C’est seulement en apparence que les pièces comme La Vie de Galilée sont une concession aux critères du réalisme de Lukács. Ernst Schumacher montre, dans son travail sur Galilée, que Brecht, malgré ses objections considérables, n’a rien changé, même plus tard, à la forme de la pièce, et n’a pas réalisé les « démonstrations planétaires » qu’il tenait pour souhaitables. Galilée est en fait la seule pièce de Brecht où il se serve de l’histoire pour « historiciser », distancier, des événements actuels. La distanciation n’est pas abandonnée par Brecht, mais elle est obtenue de façon différente. « La réponse, écrit Schumacher, ne peut être trouvée que dans le fait qu’il avait affaire non pas à une histoire imaginée, mais à une histoire réelle, qu’il utilisa pour éclairer l’histoire contemporaine. » Pour prévenir les malentendus, Brecht a cherché, dans le cas de cette pièce, des solutions qui devaient clairement indiquer au spectateur que, même ici, il s’agissait de théâtre épique. Il note le 23 novembre 1938, faisant allusion au procédé employé à la fin de la pièce : « Même celui qui s’identifie inconsciemment doit au moins maintenant, sur le chemin même de l’identification à Galilée, déceler l’effet de distanciation. Dans une représentation strictement épique, on peut tolérer une certaine forme d’identification ».

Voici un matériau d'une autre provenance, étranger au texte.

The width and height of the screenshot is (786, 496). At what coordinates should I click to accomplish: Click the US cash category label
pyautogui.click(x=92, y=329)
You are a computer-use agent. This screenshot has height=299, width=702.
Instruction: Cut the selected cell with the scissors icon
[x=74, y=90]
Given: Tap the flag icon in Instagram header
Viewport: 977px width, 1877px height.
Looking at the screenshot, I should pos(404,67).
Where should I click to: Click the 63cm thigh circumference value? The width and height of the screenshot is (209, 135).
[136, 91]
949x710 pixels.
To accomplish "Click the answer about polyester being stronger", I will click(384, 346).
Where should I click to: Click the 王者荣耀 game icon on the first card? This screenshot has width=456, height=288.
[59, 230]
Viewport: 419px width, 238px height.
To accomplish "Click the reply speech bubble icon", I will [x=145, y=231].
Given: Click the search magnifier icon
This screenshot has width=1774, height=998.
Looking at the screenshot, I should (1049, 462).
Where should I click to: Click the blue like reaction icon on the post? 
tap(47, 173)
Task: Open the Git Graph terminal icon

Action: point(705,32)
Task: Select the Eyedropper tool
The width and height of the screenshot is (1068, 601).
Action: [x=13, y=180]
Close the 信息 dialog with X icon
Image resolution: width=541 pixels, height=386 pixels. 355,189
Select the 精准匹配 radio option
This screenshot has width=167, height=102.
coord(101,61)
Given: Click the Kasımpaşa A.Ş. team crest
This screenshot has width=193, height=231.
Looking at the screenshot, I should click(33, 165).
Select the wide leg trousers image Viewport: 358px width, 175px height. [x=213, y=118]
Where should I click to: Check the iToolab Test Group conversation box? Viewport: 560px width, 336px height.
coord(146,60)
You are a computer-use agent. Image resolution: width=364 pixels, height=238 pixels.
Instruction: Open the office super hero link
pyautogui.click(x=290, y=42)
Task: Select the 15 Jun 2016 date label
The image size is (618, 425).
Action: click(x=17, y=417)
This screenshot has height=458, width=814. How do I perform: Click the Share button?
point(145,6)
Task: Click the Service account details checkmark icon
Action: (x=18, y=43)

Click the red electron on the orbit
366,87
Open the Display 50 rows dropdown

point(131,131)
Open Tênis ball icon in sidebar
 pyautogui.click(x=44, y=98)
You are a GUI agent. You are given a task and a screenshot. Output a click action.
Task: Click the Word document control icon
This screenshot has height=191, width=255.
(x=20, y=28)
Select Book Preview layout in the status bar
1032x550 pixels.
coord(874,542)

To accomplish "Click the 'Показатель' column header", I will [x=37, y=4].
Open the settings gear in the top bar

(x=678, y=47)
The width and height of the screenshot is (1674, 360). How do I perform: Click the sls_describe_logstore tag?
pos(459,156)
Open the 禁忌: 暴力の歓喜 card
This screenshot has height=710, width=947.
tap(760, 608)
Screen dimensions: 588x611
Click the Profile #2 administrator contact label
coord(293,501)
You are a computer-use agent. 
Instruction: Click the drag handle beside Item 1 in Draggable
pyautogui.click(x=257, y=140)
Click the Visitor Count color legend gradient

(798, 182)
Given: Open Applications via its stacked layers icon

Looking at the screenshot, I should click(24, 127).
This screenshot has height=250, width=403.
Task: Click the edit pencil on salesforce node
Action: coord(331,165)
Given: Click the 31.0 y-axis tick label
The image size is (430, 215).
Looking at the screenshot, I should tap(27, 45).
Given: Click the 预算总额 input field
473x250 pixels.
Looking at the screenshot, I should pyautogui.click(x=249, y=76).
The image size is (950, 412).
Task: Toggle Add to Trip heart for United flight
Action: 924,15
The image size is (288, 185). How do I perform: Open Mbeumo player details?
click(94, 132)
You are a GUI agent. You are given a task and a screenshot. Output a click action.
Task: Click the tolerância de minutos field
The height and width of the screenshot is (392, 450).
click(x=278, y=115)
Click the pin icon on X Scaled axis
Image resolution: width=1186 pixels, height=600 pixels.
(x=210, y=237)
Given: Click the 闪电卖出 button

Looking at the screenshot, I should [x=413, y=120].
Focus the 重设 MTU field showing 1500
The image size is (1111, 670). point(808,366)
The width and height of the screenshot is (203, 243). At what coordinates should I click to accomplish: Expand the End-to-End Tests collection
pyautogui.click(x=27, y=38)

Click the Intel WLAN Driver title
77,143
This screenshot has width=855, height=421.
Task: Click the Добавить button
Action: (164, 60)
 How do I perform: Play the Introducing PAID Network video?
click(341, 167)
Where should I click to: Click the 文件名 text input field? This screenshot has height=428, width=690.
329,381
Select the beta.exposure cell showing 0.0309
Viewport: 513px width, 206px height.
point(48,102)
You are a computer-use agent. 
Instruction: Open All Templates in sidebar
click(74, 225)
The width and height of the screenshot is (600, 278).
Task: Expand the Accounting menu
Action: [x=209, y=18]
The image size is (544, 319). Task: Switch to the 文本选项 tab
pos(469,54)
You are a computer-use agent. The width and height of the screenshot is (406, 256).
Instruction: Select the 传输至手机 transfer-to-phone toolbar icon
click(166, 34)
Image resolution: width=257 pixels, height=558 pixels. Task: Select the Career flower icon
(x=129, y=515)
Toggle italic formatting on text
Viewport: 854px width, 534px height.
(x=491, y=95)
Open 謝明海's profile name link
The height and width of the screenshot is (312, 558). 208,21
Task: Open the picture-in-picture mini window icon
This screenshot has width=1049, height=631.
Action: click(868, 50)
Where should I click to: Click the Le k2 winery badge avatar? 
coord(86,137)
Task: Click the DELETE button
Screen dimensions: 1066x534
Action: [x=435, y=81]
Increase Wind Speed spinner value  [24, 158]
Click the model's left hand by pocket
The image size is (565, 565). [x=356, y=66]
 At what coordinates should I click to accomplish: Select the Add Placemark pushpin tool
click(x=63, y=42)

Brecht n’est pas satisfait de ce compromis. En 1945, à l’occasion du remaniement de la pièce en Amérique, il en critique encore la dramaturgie de type traditionnel. « Dans Galilée, avec ses intérieurs et ses réglages, la structure scénique empruntée au théâtre épique donne un effet étonnamment théâtral. » Brecht n’est pas « théoriquement inconséquent », comme le pense Lukács, mais au contraire n’atteint pas un résultat satisfaisant dans la solution pratique du problème formel. Quand le dramaturge note que, avec l’effet de distanciation, il ne veut pas empêcher les sentiments, mais aimerait au contraire assurer avant tout le dégagement de « sentiments appropriés », il fait ainsi, de son point de vue, de simples concessions à la théorie de l’identification, qui même dans Galilée, n’est pas clairement présente. Les remarques de Lukács sur cette pièce montrent justement, de façon particulièrement claire, qu’il n’est pas capable de comprendre « l’effet de distanciation » de Brecht à partir de la dialectique. D’après l’interprétation de Lukács, Mère Courage est encore un personnage tragique qui subjectivement va à sa perte, parce que, par ses actes, elle entre en contradiction avec la signification et avec l’orientation du développement social. Au contraire, le tragique de Mère Courage n’intéresse pas du tout Brecht. Il s’agit pour lui que le spectateur reconnaisse pourquoi Mère Courage succombe. Comprendre les sentiments de Mère Courage, cela lui semble être une « identification » tolérable. Cette nouvelle qualité d’identification du spectateur a pour conséquence que, du point de vue de la société socialiste, même les personnages de Tchékhov par exemple, ne doivent plus être conçus sur le mode tragique. Dans un essai sous forme de dialogue portant sur le tragique, Brecht pense que le jeu épique ne s’intéresse pas à « l’exposition » de sentiments tragiques : ce qui ne veut absolument pas dire que, par ce jeu, plus aucun sentiment tragique ne puisse jaillir : « Il tolérait le sentiment tragique, si une représentation, tenant compte de l’historicité et de la signification pratique des fondements de la société, appelait un tel sentiment ».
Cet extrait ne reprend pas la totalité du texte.